Les systèmes acellulaires sont plus qu’un outil de prototypage de parties génétiques autonomes.

Ce sont des outils pour tester des voies métaboliques entières. En créant de nombreux extraits de cellules, chacun avec une seule partie de la voie exprimée, il est possible de transformer des systèmes sans cellules en un système modulaire pouvant être utilisé pour assembler toute voie désirée in vitro. Cette approche intelligente, associée à l’automatisation et à l’apprentissage automatique, pourrait accélérer considérablement la manière dont les scientifiques testent des combinaisons de voies métaboliques. Néanmoins, il existe des limites fondamentales à notre capacité d’appliquer les résultats de systèmes sans cellules à des organismes vivants.

Capteurs à la demande

L’abondance de données que permet cette approche permet même d’aller au-delà des voies métaboliques; cela pourrait également s’avérer utile pour la création de systèmes acellulaires pour la biosonde clinique.

Les cellules détectent constamment leur environnement, réagissent aux signaux et agissent avec précaution. Il s’ensuit naturellement que la brillante réactivité et la programmabilité de la biologie pourraient ensuite être mises à profit pour détecter des molécules d’importance clinique pour l’homme.

Des systèmes sans cellules ont été mis au point pour les applications de biodétection, dans le but de permettre de diagnostiquer avec précision les maladies en quelques minutes plutôt qu’en quelques heures.

Les biocapteurs se sont concentrés sur l’application de systèmes acellulaires pour concevoir des biocapteurs codés génétiquement qui mesurent des biomarqueurs dans des échantillons cliniquement pertinents. Bien que de nombreux modèles de biocapteurs fonctionnent en laboratoire, rares sont ceux qui ont été testés sur de vrais échantillons cliniques.
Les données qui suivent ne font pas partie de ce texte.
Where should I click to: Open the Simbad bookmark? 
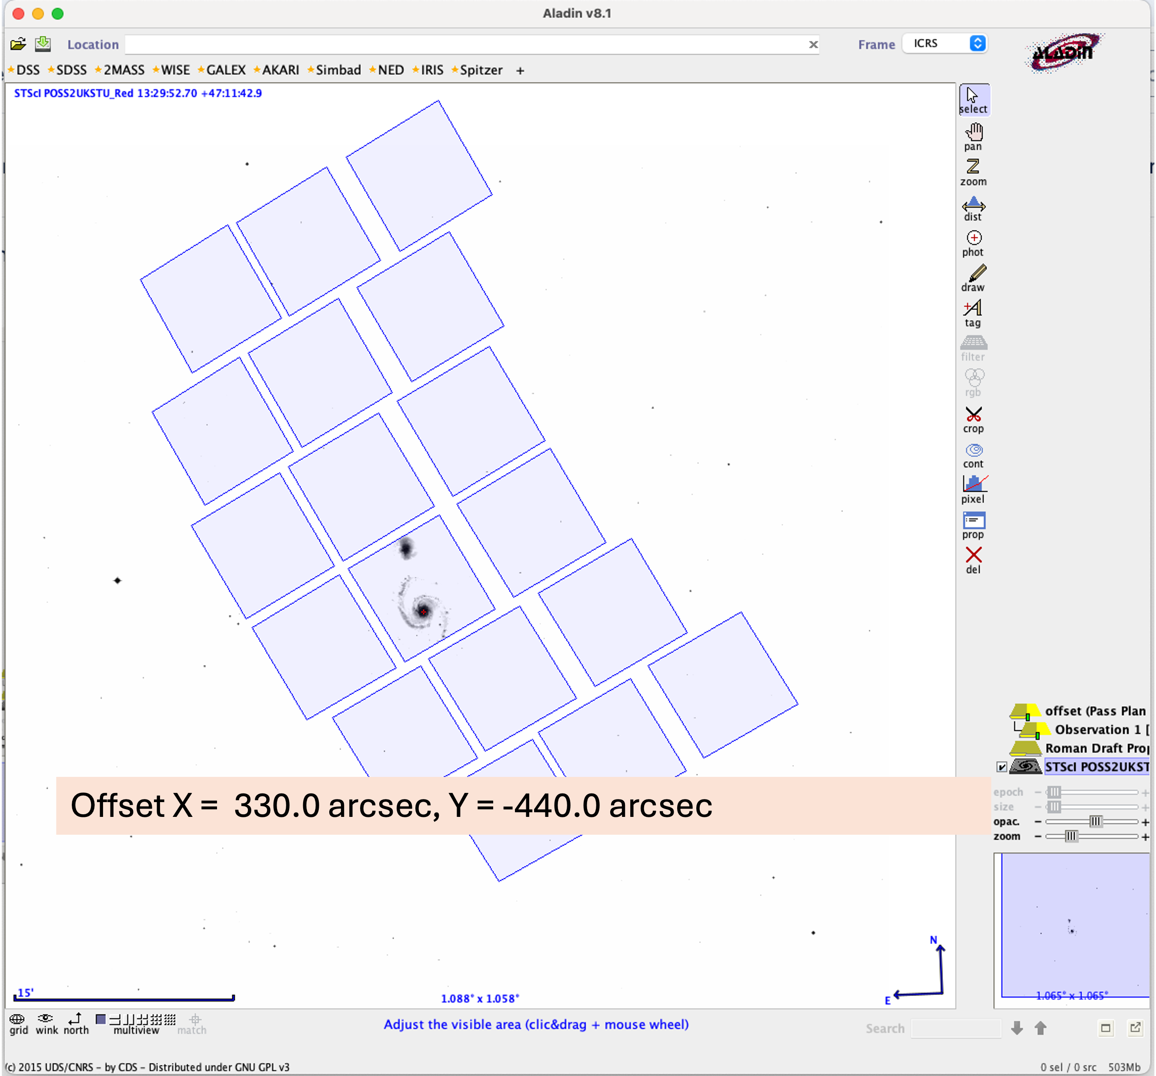[x=338, y=70]
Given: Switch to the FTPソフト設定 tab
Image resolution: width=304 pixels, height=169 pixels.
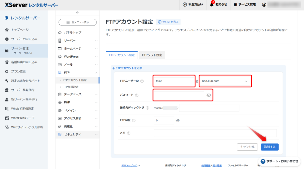Looking at the screenshot, I should click(152, 55).
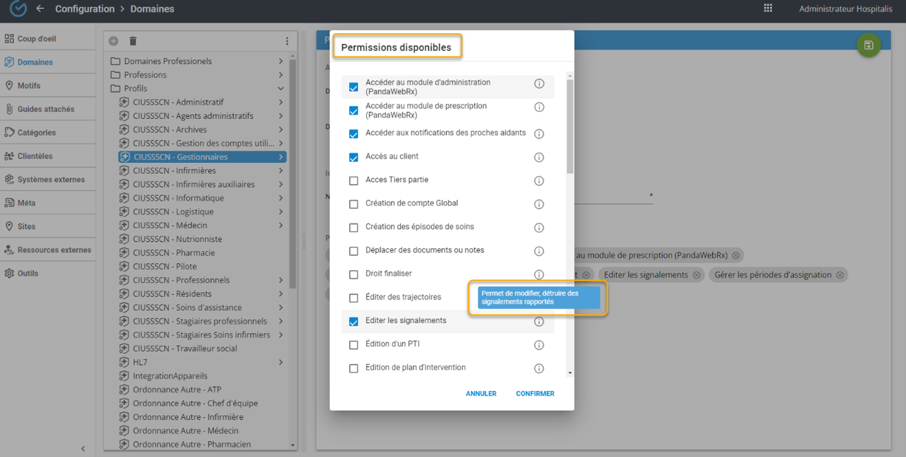Click the trash delete icon above tree
This screenshot has height=457, width=906.
133,41
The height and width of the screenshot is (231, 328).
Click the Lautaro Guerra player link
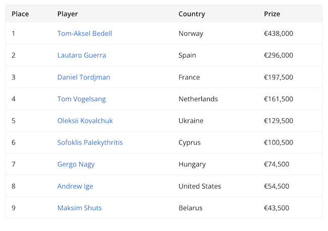81,55
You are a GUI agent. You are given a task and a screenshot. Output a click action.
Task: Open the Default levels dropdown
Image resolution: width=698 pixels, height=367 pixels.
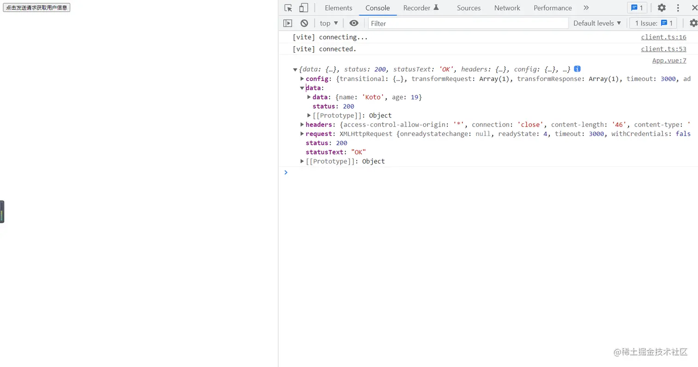597,23

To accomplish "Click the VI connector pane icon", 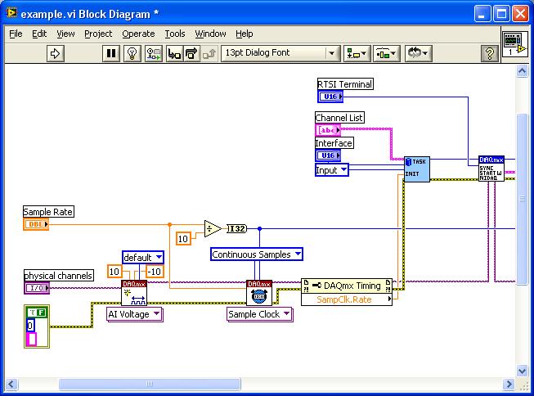I will (x=513, y=43).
La raison pour laquelle les systèmes sans cellules sont préférables aux systèmes vivants [comme biosenseurs] dans certains contextes est que les tests sont économiques, rapides, quantitatifs, évolutifs et automatisés, et reproductibles. Ils offrent également des avantages pour la biocapture en ce sens qu’ils peuvent être lyophilisés sur des surfaces telles que le papier, ils ne sont pas des organismes génétiquement modifiés et sont donc plus acceptables pour une utilisation en environnement clinique et sur le terrain.

Dans les années à venir, des systèmes sans cellules seront de plus en plus utilisés en clinique, en particulier dans les situations où un test préliminaire rapide est souhaitable.
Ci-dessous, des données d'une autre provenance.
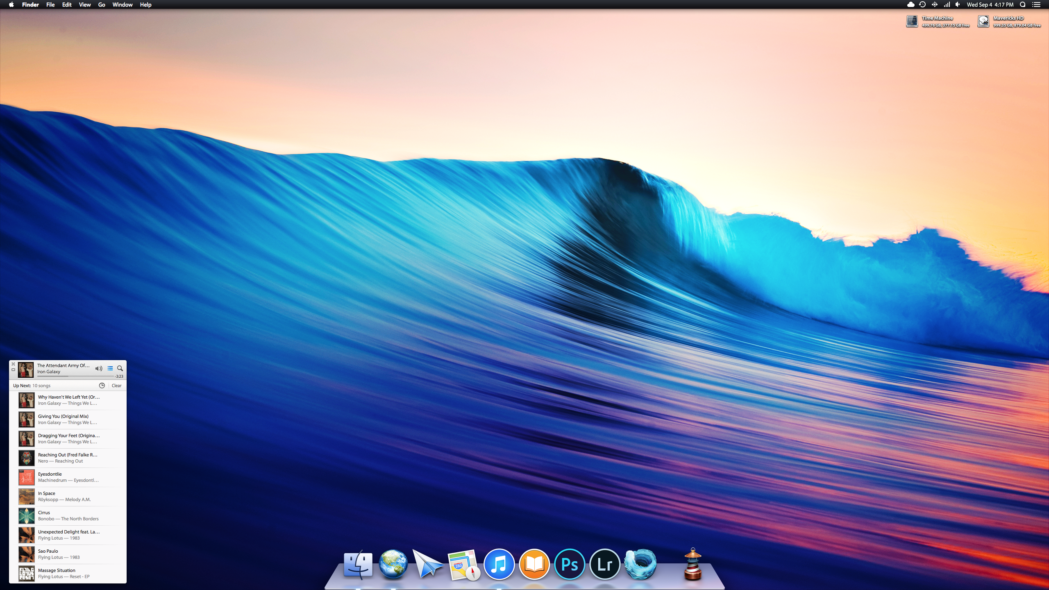Switch MiniPlayer to small artwork mode
The image size is (1049, 590).
(x=13, y=370)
Un avenir plus éloigné sans cellules

Yuan Lu, par exemple, envisage l’utilisation de systèmes sans cellules dans d’autres domaines que la biologie. «Pour que cela se produise, les systèmes acellulaires ne peuvent pas simplement se concentrer sur la transcription et la traduction biologiques», dit-il. «Pour parvenir à un développement révolutionnaire, les systèmes sans cellules doivent être fortement intégrés à la science des matériaux, aux neurosciences, au génie électronique, à l’impression 3D, à l’intelligence artificielle et à d’autres technologies de la prochaine génération.»

Ashty Karim pense que les systèmes sans cellules seront de plus en plus utilisés pour des applications «à utilisation directe». «Nous commencerons à considérer les capteurs sans cellules comme des diagnostics dans les domaines de l’agriculture, de la défense et de la médecine, et nous verrons la biofabrication à la demande de thérapies, de vaccins et de produits de base», a-t-il déclaré, soulignant que ces progrès sont rendus possibles par des améliorations des extraits préparations et mélanges sans cellules, tels que «des systèmes sans cellules pouvant glycosyler des protéines et des systèmes sans cellules contenant des facteurs de transcription orthogonaux».

L’application la plus ambitieuse de systèmes sans cellules, illustrée par le consortium Build-a-Cell, vise à construire une cellule synthétique minimale à partir de rien. Selon Paul Freemont, un membre du consortium, cet effort sera facilité par des systèmes sans cellules. Il explique que «Si nous construisons une série de modules qui imitent divers aspects des systèmes vivants [dans les systèmes sans cellules] comme la motilité, la détection et la régulation, alors le véritable défi sera de savoir comment mettre en interface ces différents modules pour produire une cellule synthétique plus complexe. ".